The comprehensive law addresses crimes of secession, undermining, cooperation with foreign powers and terrorism, all of which are vague and broadly defined and can carry severe penalties. Simple protests or swinging pro-democratic slogans can lead to accusations of encouraging succession. Since the law was passed in June 2020, more than 150 people have been arrested under it, including pro-Democratic lawmakers, activists, journalists and academics. One person has been convicted so far.

This has made Tiananmen Square almost impossible to hold. In June 2021, Hong Kong authorities again denied the group permission to meet and closed Victoria Park. Activists still tried to respect the occasion, urging people to “mourn in their own way” and turn on lights wherever they were. On June 4, the day of the memorial service, Hong Kong authorities arrested one of the organizers of the vigil to promote unauthorized assembly. Since then, she and three other members of the Hong Kong Alliance have been arrested under national security law, and the group was accused of being “an agent of foreign forces.” In September, the group dissolved forever. (The order sent by Mayer Brown was addressed to the Hong Kong Alliance and its former leaders, which increased the confusion.)

But it also showed once again the extreme cooling effect of national security law.
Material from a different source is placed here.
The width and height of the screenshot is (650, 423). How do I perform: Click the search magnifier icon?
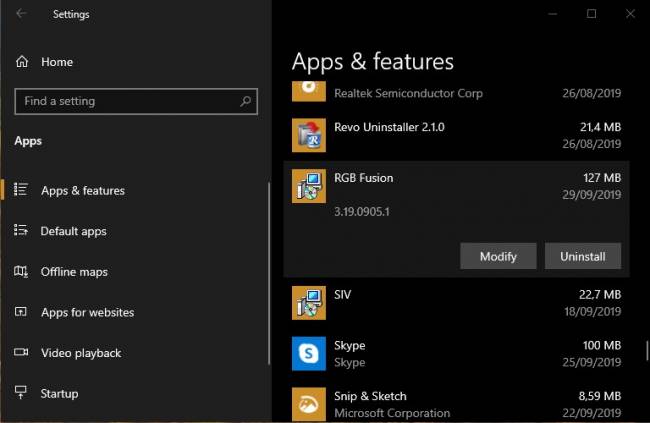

A perennial work of art can be framed as a potential challenge. “Beijing has decided to take over the city, crack down on it and label anything that is anti-Beijing as subversive or worse, terrorist,” Link said.

He added that although the allegations are ridiculous, it is still “a club that Beijing can use.” And the people of Hong Kong dare not stand up and say, ‘Wait, it’s ridiculous’ in public, because then they are the next ones, to be clubbed. ”

Galschiøt told Vox that the university’s decision to remove its sculpture is also worrying, as an intellectual institution should worry about the story of Tiananmen Square and “the intellectual right to talk about what happened in history, and that is it. , Hong Kong is destroying now. ”

It fits with a broader clarification of academic freedoms in Hong Kong. Student leaders have been arrested under the National Security Act, and university student unions have also disbanded under pressure; HKU severed ties with its student union in July. Professors are concerned that they may be fired or lose the tenure of their political opinions, which may be against the law.

Although the shame support stands for now, it appears to be a temporary postponement. Galschiøt expects to show the statue elsewhere, and there are sister installations of the Pillar of Shame in Mexico, Brazil and Denmark. If it can not stay in Hong Kong, he hopes at some point that it ends there again.

“It’s still a symbol of the Tiananmen attack, and I hope one day we could go back to Hong Kong and put it there again,” Galschiøt said. “It belongs to Hong Kong and belongs to the territory of China.”